Re: Sphere formula

*To*: mathgroup at smc.vnet.net*Subject*: [mg109476] Re: Sphere formula*From*: Ray Koopman <koopman at sfu.ca>*Date*: Wed, 28 Apr 2010 07:00:29 -0400 (EDT)*References*: <hr65rj$jq6$1@smc.vnet.net>

On Apr 27, 1:05 am, "S. B. Gray" <stev... at ROADRUNNER.COM> wrote: > 1. The center of a sphere through 4 points has a very nice determinant > form. (http://mathworld.wolfram.com/Sphere.html) What I want is a nice > formula for the center of a sphere through 3 points, where the center is > in the plane of the three points.
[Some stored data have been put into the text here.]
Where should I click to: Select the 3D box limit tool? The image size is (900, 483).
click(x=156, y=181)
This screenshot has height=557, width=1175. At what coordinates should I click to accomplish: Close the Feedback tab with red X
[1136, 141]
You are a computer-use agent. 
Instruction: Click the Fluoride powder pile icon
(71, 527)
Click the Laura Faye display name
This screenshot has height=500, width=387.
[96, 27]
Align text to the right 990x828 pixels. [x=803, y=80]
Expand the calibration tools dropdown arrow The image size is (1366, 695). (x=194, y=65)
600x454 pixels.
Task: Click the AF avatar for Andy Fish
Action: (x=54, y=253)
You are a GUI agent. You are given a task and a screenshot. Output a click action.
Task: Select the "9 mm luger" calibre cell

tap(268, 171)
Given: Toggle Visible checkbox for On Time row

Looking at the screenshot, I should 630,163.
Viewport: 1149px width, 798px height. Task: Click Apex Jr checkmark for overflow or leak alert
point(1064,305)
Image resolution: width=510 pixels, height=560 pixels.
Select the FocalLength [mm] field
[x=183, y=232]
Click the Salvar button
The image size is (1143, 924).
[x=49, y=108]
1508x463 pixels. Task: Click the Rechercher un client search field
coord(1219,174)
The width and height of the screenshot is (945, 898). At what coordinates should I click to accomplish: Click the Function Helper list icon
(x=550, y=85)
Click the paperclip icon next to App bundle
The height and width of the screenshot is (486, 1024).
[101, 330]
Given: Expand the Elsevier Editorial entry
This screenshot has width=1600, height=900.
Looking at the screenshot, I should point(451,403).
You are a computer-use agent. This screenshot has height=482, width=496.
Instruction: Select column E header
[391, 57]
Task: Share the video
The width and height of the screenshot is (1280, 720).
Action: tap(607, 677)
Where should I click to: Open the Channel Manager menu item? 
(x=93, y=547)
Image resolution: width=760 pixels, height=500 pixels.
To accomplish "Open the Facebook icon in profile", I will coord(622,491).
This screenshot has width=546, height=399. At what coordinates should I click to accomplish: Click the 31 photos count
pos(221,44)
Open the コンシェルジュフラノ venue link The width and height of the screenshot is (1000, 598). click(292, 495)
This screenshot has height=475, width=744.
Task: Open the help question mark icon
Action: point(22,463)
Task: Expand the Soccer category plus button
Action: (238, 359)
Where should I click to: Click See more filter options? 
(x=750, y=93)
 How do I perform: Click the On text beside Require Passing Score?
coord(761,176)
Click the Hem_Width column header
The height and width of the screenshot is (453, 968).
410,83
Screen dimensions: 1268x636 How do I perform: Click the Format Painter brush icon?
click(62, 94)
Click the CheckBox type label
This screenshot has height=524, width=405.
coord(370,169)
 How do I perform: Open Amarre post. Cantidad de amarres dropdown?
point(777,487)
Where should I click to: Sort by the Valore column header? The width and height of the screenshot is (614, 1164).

I have a formula but it's a horrible > mess of hundreds of lines, even after FullSimplify. > > 2. (Unlikely) Is there a way to get Mathematica to put a long formula into a > matrix/determinant form if there is a nice one? > > Any tips will be appreciated. > > Steve Gray If x, Dimensions[x] = {n,m}, contains the coordinates of n points in m dimensions, findcenter[x] will return the coordinates of the center of the best-fitting hypersphere (minimum variance of the distances of the points from the center). findcenter[x_] := Block[{m = Mean@x}, Total[#^2].PseudoInverse[#] & [Transpose@x - m]/2 + m] Here is an example with 3 points in 3 dimensions. r = (* radius * random rotation *) 5 Orthogonalize@RandomReal[NormalDistribution[0,1],{3,3}] {{-4.15687, -2.74134, -0.453282}, {1.72438, -1.9056, -4.28897}, {2.17875, -3.72206, 2.52968}} c = {1, 2, 3}; (* center *) x = (* coordinates of 3 random points with known center & radius *) Table[{Cos@#, Sin@#, 0}& @ RandomReal[{-Pi,Pi}].r + c, {3}] {{0.018473, -1.1359, -0.768653}, {2.51514, 5.25315, 6.48158}, {0.818313, -0.881007, -1.0825}} findcenter[x] (* find the center and the *) Sqrt@Total[(Transpose@x - %)^2] (* distances from the center *) {1., 2., 3.} {5., 5., 5.}